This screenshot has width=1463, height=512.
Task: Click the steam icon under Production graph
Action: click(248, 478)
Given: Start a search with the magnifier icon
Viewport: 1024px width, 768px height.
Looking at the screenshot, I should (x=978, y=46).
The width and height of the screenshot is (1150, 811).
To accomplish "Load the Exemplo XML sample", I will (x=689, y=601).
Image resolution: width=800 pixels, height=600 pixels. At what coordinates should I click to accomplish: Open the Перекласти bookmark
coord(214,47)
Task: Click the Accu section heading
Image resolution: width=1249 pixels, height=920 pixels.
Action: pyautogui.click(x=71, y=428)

========================

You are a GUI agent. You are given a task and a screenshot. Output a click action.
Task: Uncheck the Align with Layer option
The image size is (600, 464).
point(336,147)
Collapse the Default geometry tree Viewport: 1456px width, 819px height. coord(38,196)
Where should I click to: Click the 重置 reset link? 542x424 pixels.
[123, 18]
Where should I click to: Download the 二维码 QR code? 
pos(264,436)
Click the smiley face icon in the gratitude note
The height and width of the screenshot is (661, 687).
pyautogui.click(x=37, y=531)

========================

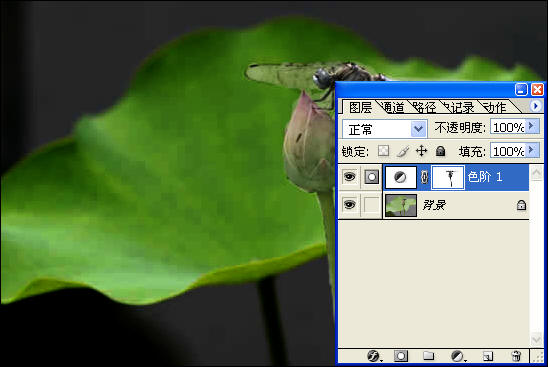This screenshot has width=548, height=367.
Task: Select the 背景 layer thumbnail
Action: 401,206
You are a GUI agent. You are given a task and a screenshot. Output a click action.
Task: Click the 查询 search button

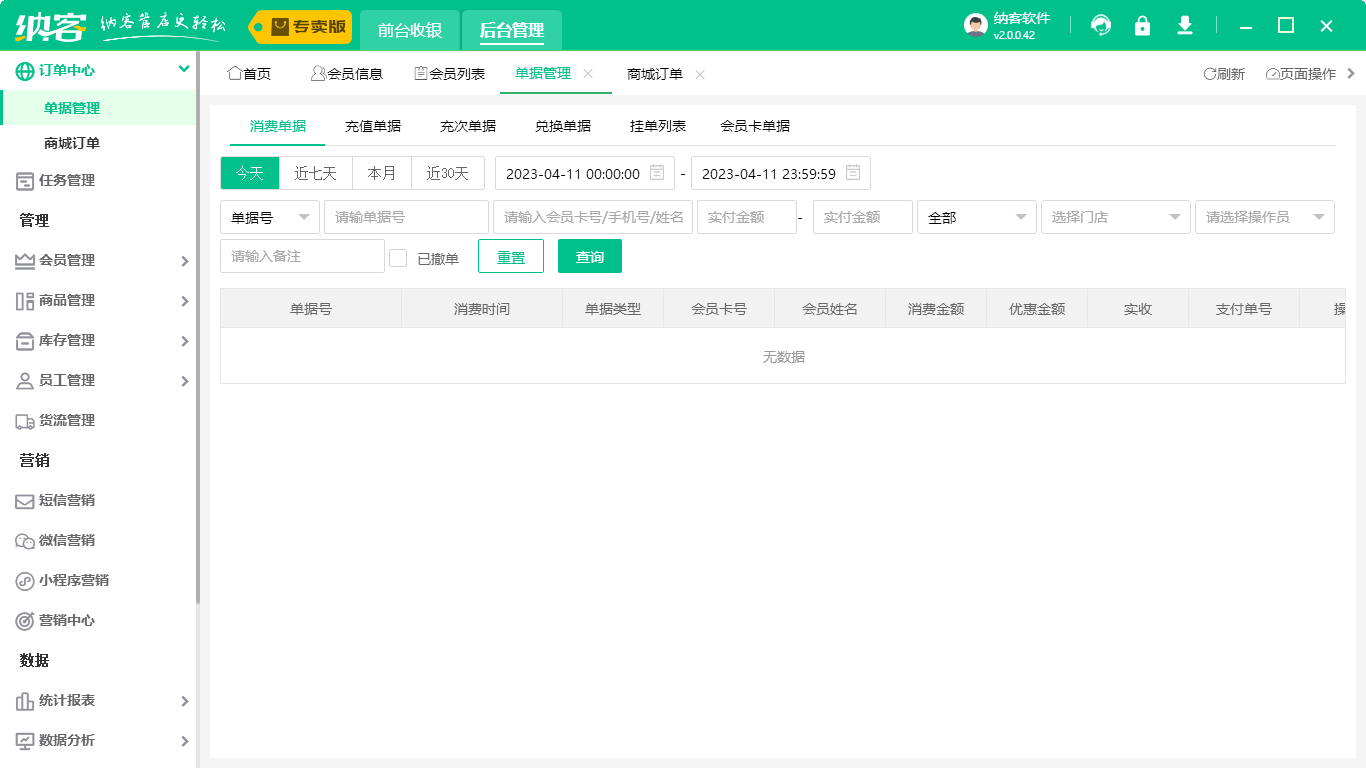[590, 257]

========================

-- Work to be completed --
Look through the data above and return each line where the string "with" occurs.

-- Answer space --
Given: Start a search with the magnifier icon
Task: Uncheck the Align with Layer option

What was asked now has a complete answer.